HISTORIA DE UNA VOCACIÓN

Cuando se tiene vocación por la pintura y los avatares de la vida te conducen por otros derroteros, se siente siempre como una comezón que te lleva a coger instintivamente el lápiz y esbozar, sin darte mucha cuenta, líneas y dibujos. Mis primeros recuerdos infantiles van unidos a lápices de colores, que en la pubertad se concretan en pinturas realizadas con más afán de superación que con conocimientos técnicos. Pero cuanto existe vocación termina por aprenderse lo necesario husmeando en libros, preguntando, ensayando y practicando. Mi juventud fue una etapa de autoafirmación pictórica en los escasos momentos que me lo permitían mis estudios en campos muy alejados del arte; aún conservo dibujos, carboncillos, óleos y acuarelas de aquella etapa de mi vida, en que me imponía una rígida disciplina académica para aprender los secretos del dibujo, de la mancha y del claroscuro.

 

Pero mi vida estaba embarcada en quehaceres completamente alejados de la pintura. No fue hasta el año 1984 cuando, al alcanzar una cierta estabilidad económica, pude liberar las tardes para recuperar mi vocación perdida. Al principio fue desalentador de tan oxidado y falto de práctica como estaba; mis medios eran también reducidos, pues carecía de local adecuado para pintar y tenía que hacerlo en un rincón del salón de la vivienda, por lo que, para no manchar ni atufar a la familia con trementina, practicaba con la acuarela. Pero era consciente que un autodidacta no tiene más remedio que aprender practicando y que podía pasarme mucho tiempo tirando y rompiendo acuarelas; me impuse, para aprender, un rigor académico, tanto que llegué a desvirtuar conscientemente el propio medio de la acuarela, pues para conseguir las luces que me demandaba el cuadro había de obtener oscuridades que sólo se conseguían cargando el pincel de pintura con poca agua; conseguía de esta forma acuarelas que parecían óleos, sin las transparencias propias de la aguada.

 

Pronto me volqué a pintar bodegones y flores, con esa técnica de pincel poco húmedo. Eran cuadros formalmente bien acabados, realistas, académicos, minuciosos en el detalle y que llegaban fácilmente a un público no muy exigente. Las tres exposiciones de acuarelas que realicé en Huesca obtuvieron así muy buena acogida por el público y los críticos locales las trataron con benevolencia e incluso con aplauso.

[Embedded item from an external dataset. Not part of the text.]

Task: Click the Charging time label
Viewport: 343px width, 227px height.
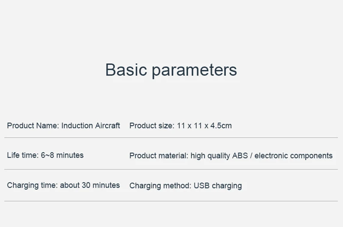Action: point(33,185)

Pero mi esfuerzo con la acuarela era sólo aprendizaje, por lo que llegó el momento en que consideré que seguir pintando brillos, telas y bordados, cristales, bronces y cerámicas se convertía casi en un trabajo, decidí dejarlo. Es la ventaja que tiene el dedicarse a la pintura no por necesidad sino por pura afición.

El cambio fue radical. Habia conseguido una habitación exclusiva para pintar y rápidamente pasé al óleo por adaptarse mejor a mi estilo. Tenía acumulados bastantes bocetos, bosquejos y dibujos realizados tan sólo a lápiz, con simples líneas principalmente curvas con tendencias geométricas, que definían figuras muy abstraídas. Trabajando sobre esos bocetos pinté una serie de cuadros un tanto abstractos, en los que las tintas planas de color definían un juego de líneas en colores oscuros, para darles mayor protagonismo, en tanto que la figuración se hacía más manifiesta; las tintas planas se matizaron más tarde iniciándose un ligero modelado; la línea pasó después a un segudo plano, buscando ya claramente los volúmenes e insinuando profundidades. Toda esa evolución, desde casi abstracción a una figuración manifiesta, se ha realizado a lo largo de varios años, en los que he realizado varias exposiciones con críticas francamente favorables.

En la presente exposición pueden advertirse las últimas fases de mi evolución pictórica, que evidentemente no se va a detener. Pero en todo caso hay algo común a toda mi obra y es el gusto por la línea pura, estilizada y curva, que tan bien se adapta a la anatomía femenina; la primacía que otorgo a la composición; la tendencia a llenar toda la superficie pictórica con figuras; y, en fin, una ejecución pulcra, pausada y perfeccionista.